The California Fair Political Practices Commission announced Monday that it had cleared the Japan-based university of charges, made by Assemblyman Terry B. Friedman last year, that the school had secretly backed three Calabasas City Council candidates with financial donations.

Friedman (D-Brentwood), long at odds with the small university and its expansion plans, had accused Soka of funding an organization called the Calabasas Taxpayers Committee. The committee, which was hastily formed during the general election last fall, contributed about $7,600 to pro-development candidates.

The committee was headed by an Orange County lobbyist who represents Soka. But a state investigation "failed to show evidence that the true source of the contributions to the Calabasas Taxpayers Committee was the university," a statement released by the commission said.

The short statement went on to say that the investigation, now closed, "yielded insufficient evidence that money laundering occurred."

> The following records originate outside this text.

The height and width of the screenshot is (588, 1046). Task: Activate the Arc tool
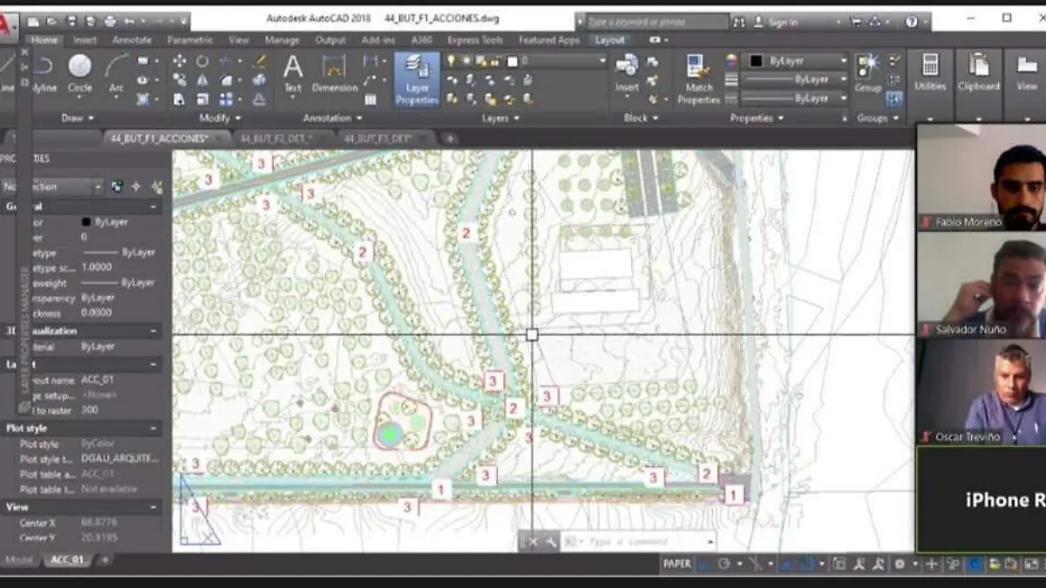click(x=116, y=71)
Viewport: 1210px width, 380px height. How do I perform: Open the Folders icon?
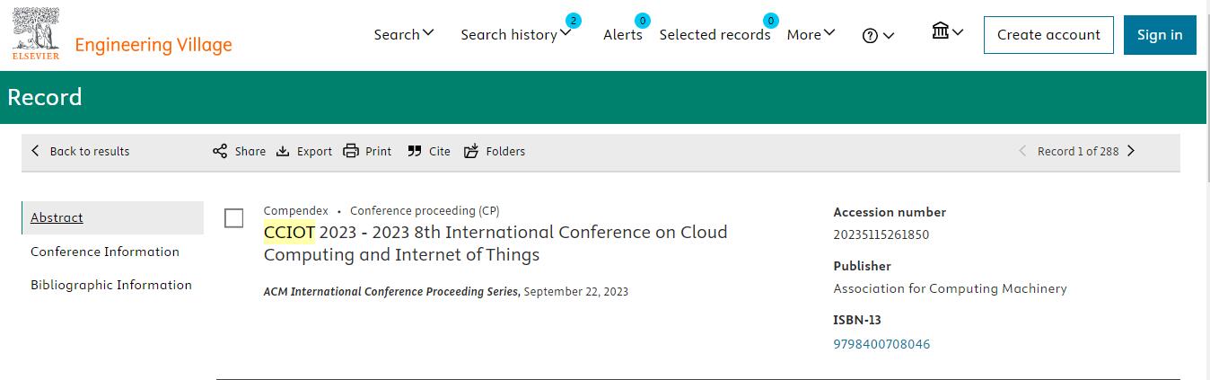click(x=471, y=151)
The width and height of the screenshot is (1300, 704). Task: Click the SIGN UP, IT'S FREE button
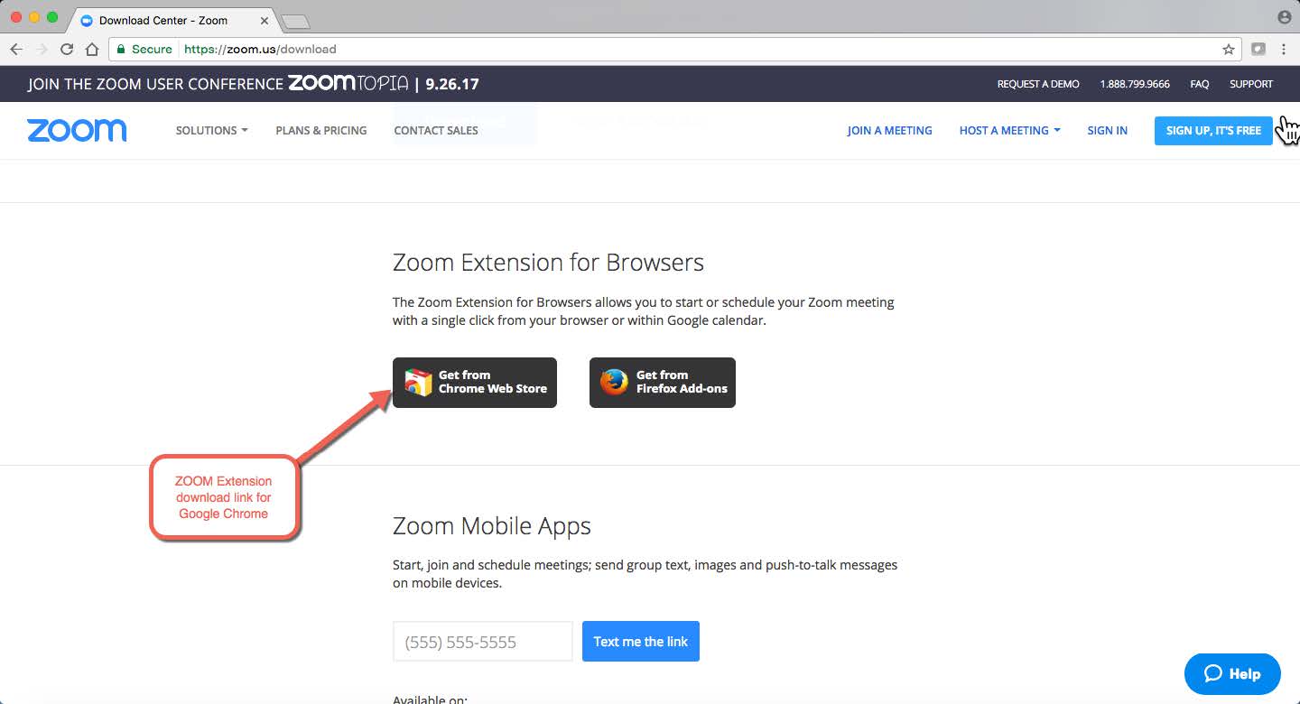tap(1213, 130)

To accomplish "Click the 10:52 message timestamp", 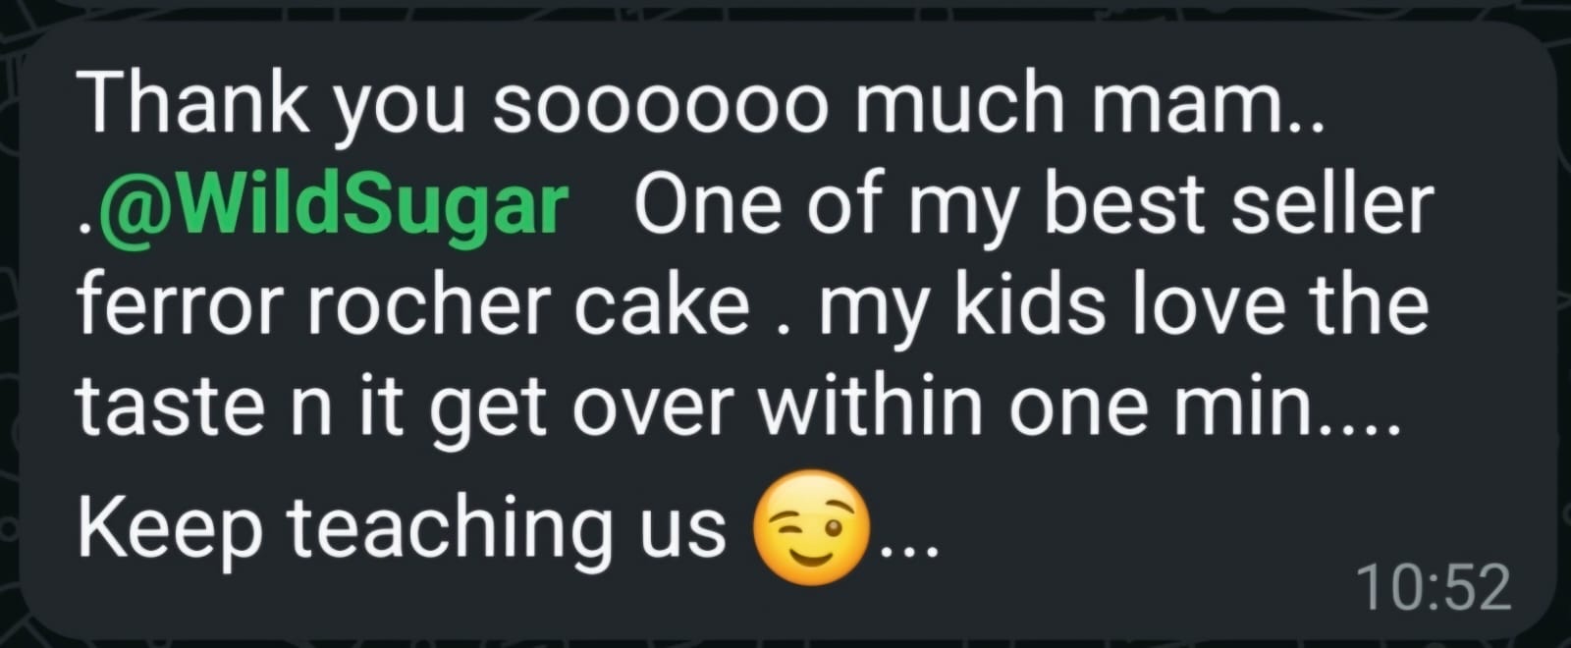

By law, the true source of campaign contributions must be reported to the commission, and the committee said its money came from another lobbyist for development interests.

The ruling came about three weeks after the U.S. Internal Revenue Service and the state Franchise Tax Board announced that their investigations into the tax-exempt status of the university also yielded no violations.

The tax investigations, begun at the request of state Sen. Tom Hayden (D-Santa Monica) nearly two years ago, were based on accusations that the university discriminated on the basis of race.

Soka spokesman Jeff Ourvan said Monday that university officials were elated that the Fair Political Practices Commission had found in their favor.

The Santa Monica Mountains Conservancy, a state agency that acquires parkland, has been trying to seize 248 acres of Soka's land to use for a headquarters for the Santa Monica Mountains National Recreation Area.